A infância das mães molda a saúde emocional dos filhos — e pode definir gerações
Especialista alerta que comportamentos aprendidos na infância influenciam diretamente a forma como mulheres lidam com emoções, relacionamentos e a criação dos filhos — e destaca o autoconhecimento como chave para quebrar ciclos e construir um legado emocional mais saudável
A forma como uma mulher lida com suas emoções, seus relacionamentos e até com a maternidade começa muito antes de ela ter filhos: nasce na infância, dentro da própria casa. A relação que teve com seus pais — especialmente com a mãe — influencia diretamente como ela irá amar, impor limites, reagir a conflitos e acolher sentimentos. Esse ciclo, muitas vezes invisível, é o que especialistas apontam como um dos principais fatores na construção emocional das próximas gerações.
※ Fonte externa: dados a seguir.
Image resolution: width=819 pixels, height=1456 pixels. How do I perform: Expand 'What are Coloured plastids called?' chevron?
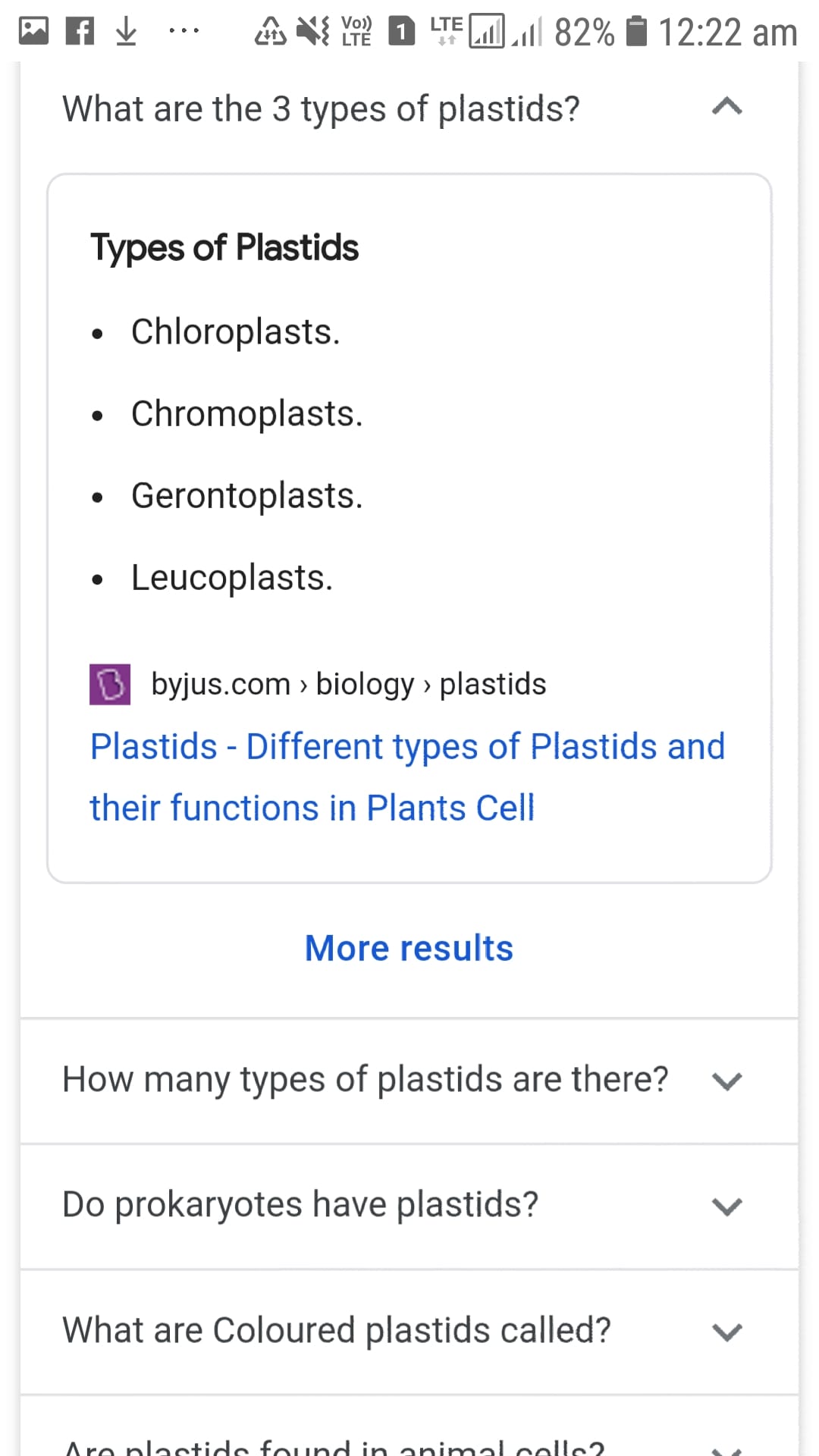point(726,1332)
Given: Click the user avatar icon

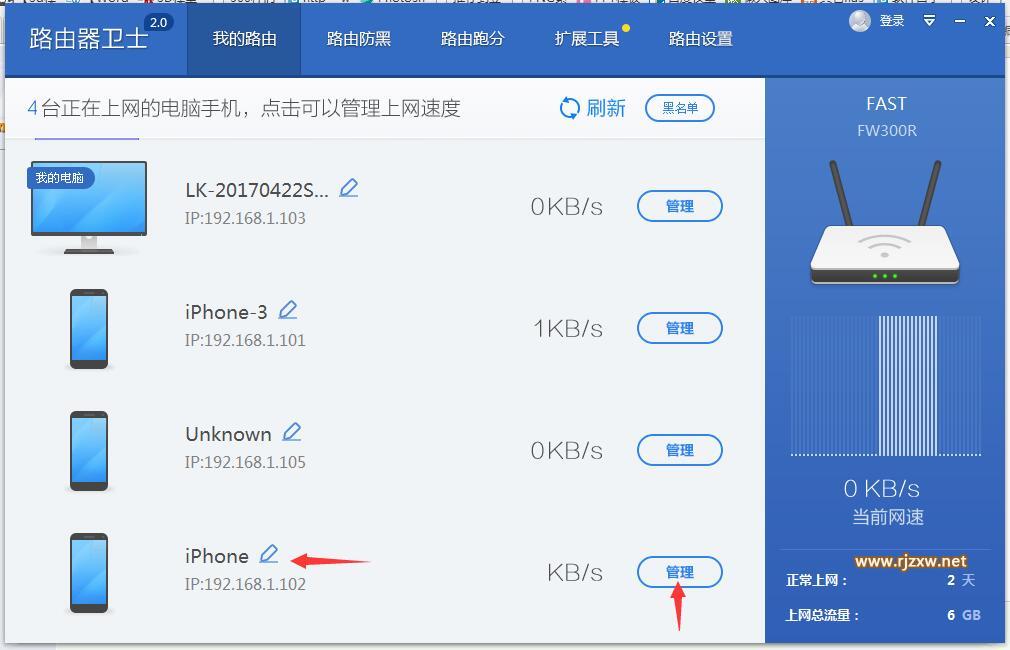Looking at the screenshot, I should click(x=860, y=21).
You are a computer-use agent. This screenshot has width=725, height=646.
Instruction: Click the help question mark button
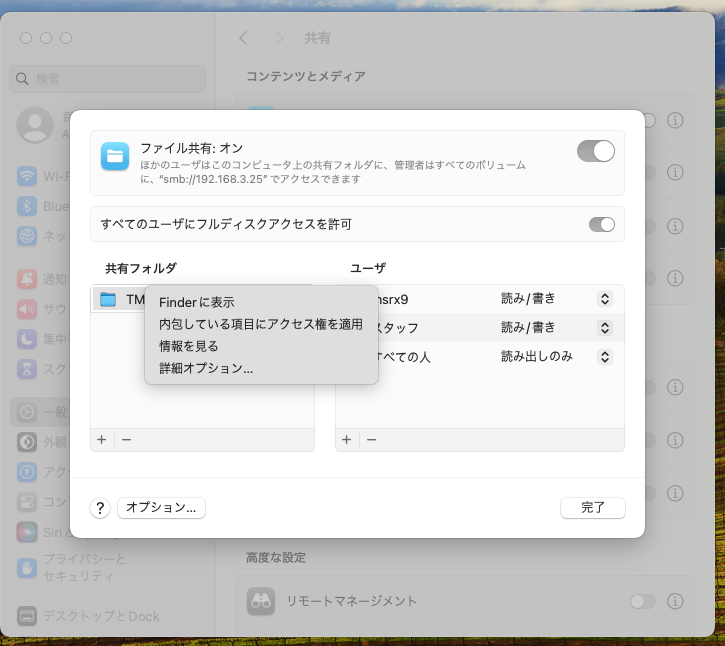[100, 508]
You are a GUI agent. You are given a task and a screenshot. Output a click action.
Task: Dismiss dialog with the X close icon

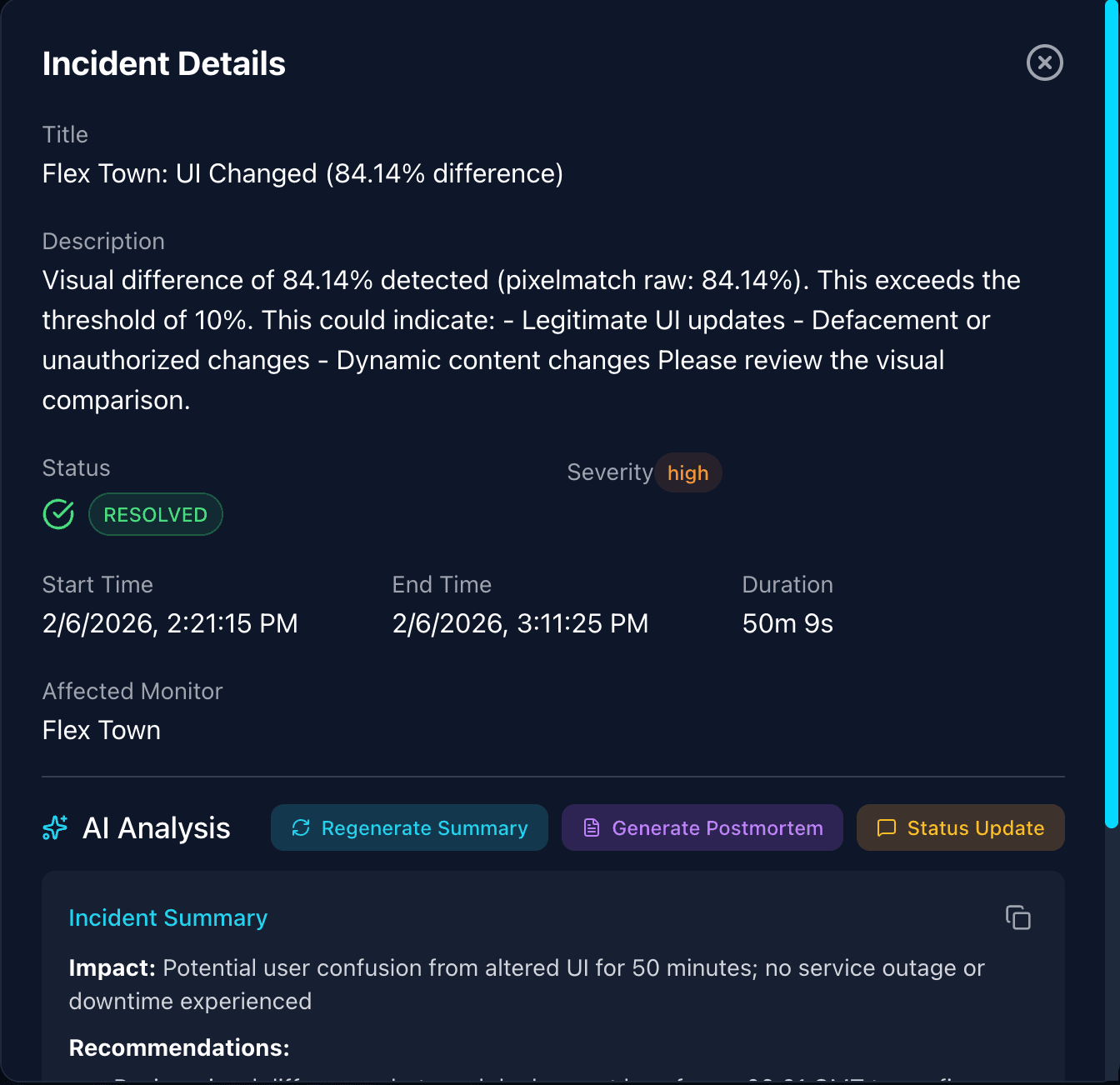point(1044,63)
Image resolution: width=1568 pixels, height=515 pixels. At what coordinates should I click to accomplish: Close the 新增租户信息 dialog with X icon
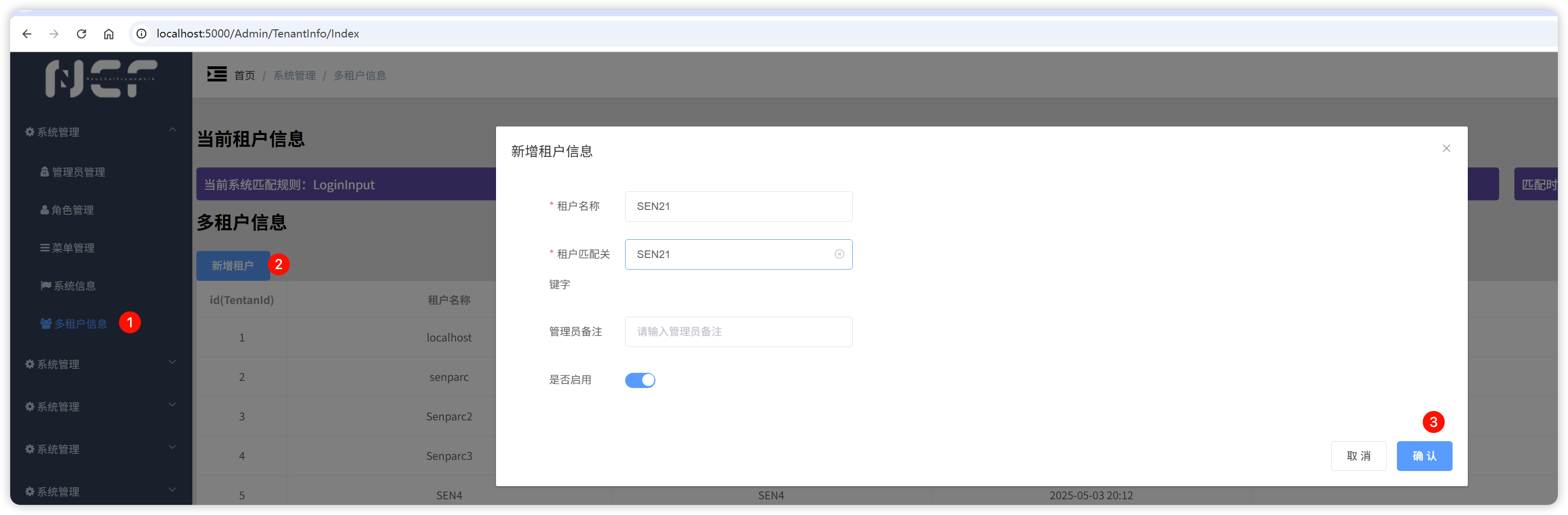(x=1446, y=149)
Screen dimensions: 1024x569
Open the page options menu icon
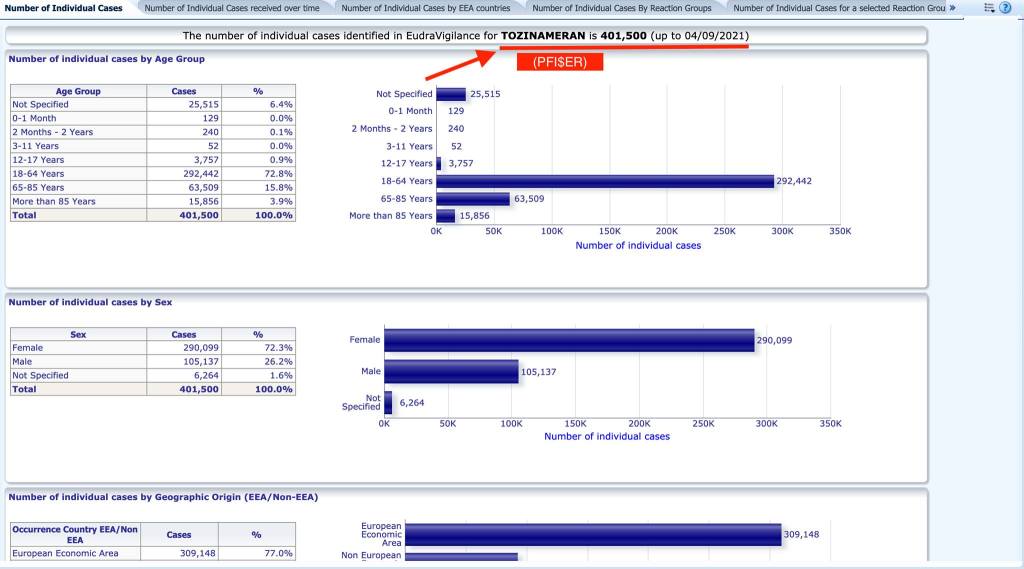(x=989, y=8)
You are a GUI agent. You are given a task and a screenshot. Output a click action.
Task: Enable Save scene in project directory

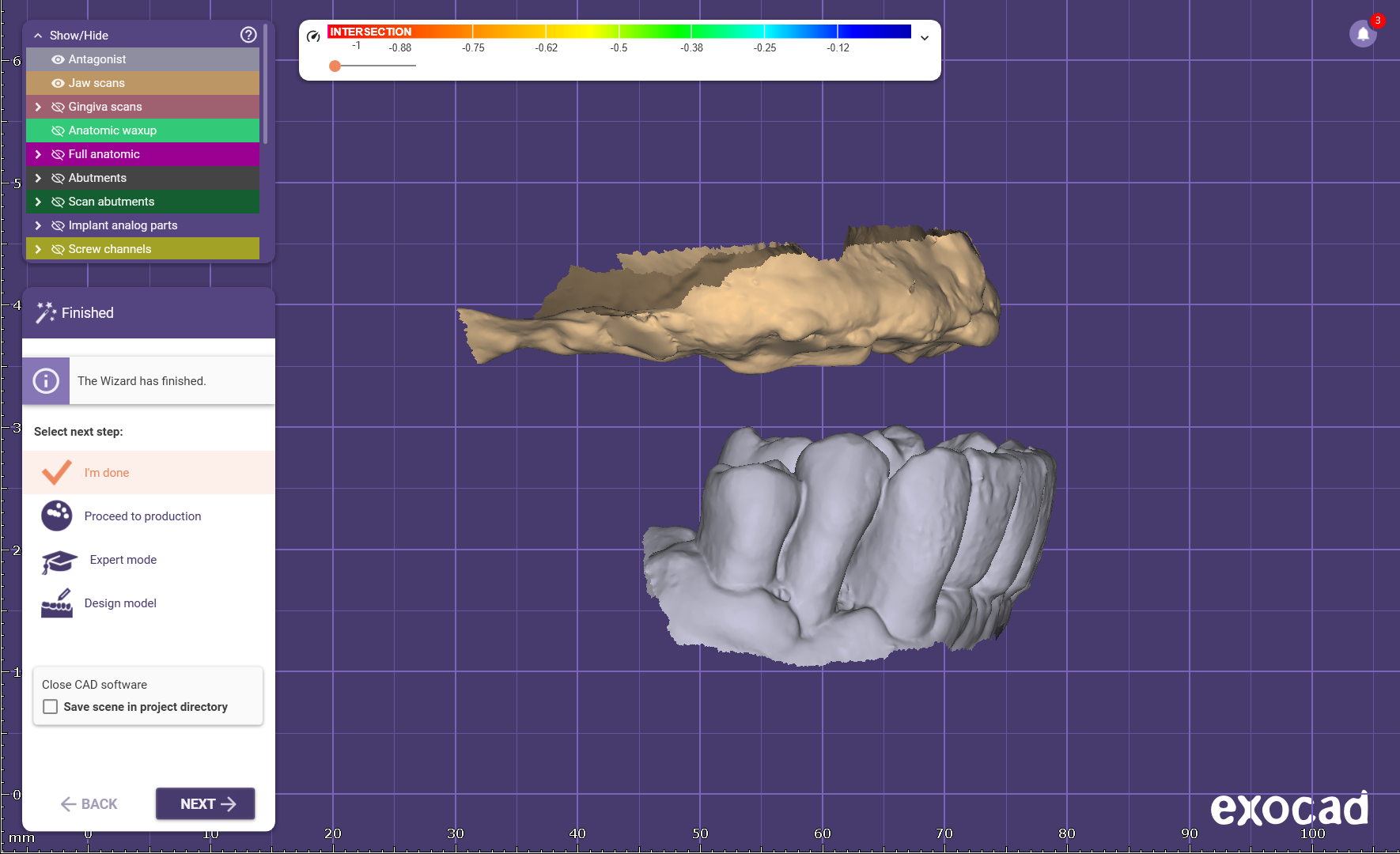pyautogui.click(x=51, y=707)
Segundo a psicóloga Caroline Dias, a mulher adulta carrega marcas profundas das experiências vividas na infância. “A relação que essa mulher tem hoje com o marido, com os filhos e com ela mesma é reflexo do que ela viu e aprendeu dentro de casa — de como os limites eram colocados, de como o respeito era construído e de como as emoções eram acolhidas ou reprimidas”, explica.
De acordo com a especialista, pais que validavam emoções como medo, tristeza e frustração tendem a formar adultos mais conscientes e emocionalmente equilibrados. Por outro lado, ambientes onde sentimentos eram reprimidos, criticados ou ignorados podem gerar adultos com dificuldades de lidar com as próprias emoções — um padrão que, muitas vezes, se repete na criação dos filhos.
Esse processo não está ligado à culpa, mas à consciência. “Não se trata de culpar pai ou mãe. Todos somos imperfeitos e fazemos o melhor que podemos com o nível de consciência que temos. A questão é: o que fazemos com isso hoje?”, pontua Caroline.
40% das mães relatam saúde mental insatisfatória
No Brasil, a sobrecarga materna tem se tornado um fator preocupante. Dados apontam que cerca de 40% das mães consideram sua saúde mental insatisfatória. A pressão por uma “maternidade perfeita”, aliada às múltiplas responsabilidades, contribui para um ciclo de exaustão, culpa e desconexão emocional.
Para Caroline Dias, esse cenário afeta diretamente os filhos. “Crianças não aprendem sobre emoções por discursos, mas pelo que observam. A mãe é o principal espelho emocional. Se ela não consegue lidar com os próprios sentimentos, dificilmente conseguirá ensinar isso ao filho”, afirma.
O papel do autoconhecimento na quebra de padrões
A boa notícia, segundo a especialista, é que esse ciclo pode ser transformado. E o ponto de partida é o autoconhecimento. “Investir na própria saúde mental não é egoísmo — é um legado. Quando a mãe se entende, reconhece suas emoções e ressignifica suas experiências, ela muda não só a própria vida, mas o ambiente emocional da família inteira”, destaca.
A terapia, nesse contexto, surge como uma ferramenta essencial. É nesse espaço que muitas mulheres conseguem revisitar a própria história, compreender padrões herdados e desenvolver novas formas de se relacionar consigo mesmas e com os outros.
“Não existe fórmula perfeita. Os filhos vão absorver tanto o que conseguimos oferecer quanto aquilo que não conseguimos. Mas quanto mais consciência a mãe desenvolve, maior a capacidade de construir relações mais saudáveis e formar filhos emocionalmente mais preparados”, explica.
Um novo olhar para o Dia das Mães
Neste Dia das Mães, a reflexão proposta vai além de presentes ou homenagens pontuais. Para Caroline Dias, o maior presente que uma mãe pode receber ou oferecer aos filhos, e a si mesma, é o cuidado com a própria saúde emocional.
“A maior preocupação das mães hoje é com o bem-estar emocional dos filhos. Mas essa construção começa dentro delas. Quando a mãe se transforma, ela se torna um exemplo vivo de equilíbrio, consciência e autenticidade”, conclui.
Ao transformar a própria história, mães não apenas cuidam de si — elas reescrevem o futuro emocional de seus filhos.